**Exercise goal**
Only the lines below between the ones containing "Find Foreclosures (816, 2088)" and "Burton Hud Homes (570, 2146)", inclusive, are to be reproduced, each exactly as it stands.

**Dataset excerpts**
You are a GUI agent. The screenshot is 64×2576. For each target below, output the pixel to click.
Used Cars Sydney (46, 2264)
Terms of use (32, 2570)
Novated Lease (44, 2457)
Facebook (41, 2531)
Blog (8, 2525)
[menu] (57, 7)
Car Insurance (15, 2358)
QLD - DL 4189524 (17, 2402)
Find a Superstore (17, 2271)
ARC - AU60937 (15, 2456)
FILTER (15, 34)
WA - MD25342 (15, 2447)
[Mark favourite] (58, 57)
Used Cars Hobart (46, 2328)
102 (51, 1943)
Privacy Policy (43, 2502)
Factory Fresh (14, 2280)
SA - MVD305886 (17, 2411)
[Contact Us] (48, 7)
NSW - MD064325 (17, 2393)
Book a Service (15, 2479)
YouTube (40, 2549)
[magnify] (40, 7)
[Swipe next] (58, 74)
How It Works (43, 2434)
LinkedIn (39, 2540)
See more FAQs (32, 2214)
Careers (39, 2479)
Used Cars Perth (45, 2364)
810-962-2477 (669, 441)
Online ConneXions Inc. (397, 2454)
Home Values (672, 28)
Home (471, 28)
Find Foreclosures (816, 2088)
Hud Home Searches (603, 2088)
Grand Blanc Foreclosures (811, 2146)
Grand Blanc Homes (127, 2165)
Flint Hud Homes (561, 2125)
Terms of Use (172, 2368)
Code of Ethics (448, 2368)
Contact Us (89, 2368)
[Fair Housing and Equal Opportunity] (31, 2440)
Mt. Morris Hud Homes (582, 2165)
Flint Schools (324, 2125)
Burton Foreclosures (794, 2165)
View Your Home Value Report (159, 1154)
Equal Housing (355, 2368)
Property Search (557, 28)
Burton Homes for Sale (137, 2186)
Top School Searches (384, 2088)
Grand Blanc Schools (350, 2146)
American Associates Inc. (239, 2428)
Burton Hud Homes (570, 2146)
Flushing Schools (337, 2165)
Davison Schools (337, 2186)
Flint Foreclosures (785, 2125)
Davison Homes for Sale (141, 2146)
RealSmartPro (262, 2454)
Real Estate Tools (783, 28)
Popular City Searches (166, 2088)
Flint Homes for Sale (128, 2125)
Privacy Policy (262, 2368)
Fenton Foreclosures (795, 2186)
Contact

**Response to the exercise**
Find Foreclosures (816, 2088)
Hud Home Searches (603, 2088)
Grand Blanc Foreclosures (811, 2146)
Grand Blanc Homes (127, 2165)
Flint Hud Homes (561, 2125)
Terms of Use (172, 2368)
Code of Ethics (448, 2368)
Contact Us (89, 2368)
[Fair Housing and Equal Opportunity] (31, 2440)
Mt. Morris Hud Homes (582, 2165)
Flint Schools (324, 2125)
Burton Foreclosures (794, 2165)
View Your Home Value Report (159, 1154)
Equal Housing (355, 2368)
Property Search (557, 28)
Burton Homes for Sale (137, 2186)
Top School Searches (384, 2088)
Grand Blanc Schools (350, 2146)
American Associates Inc. (239, 2428)
Burton Hud Homes (570, 2146)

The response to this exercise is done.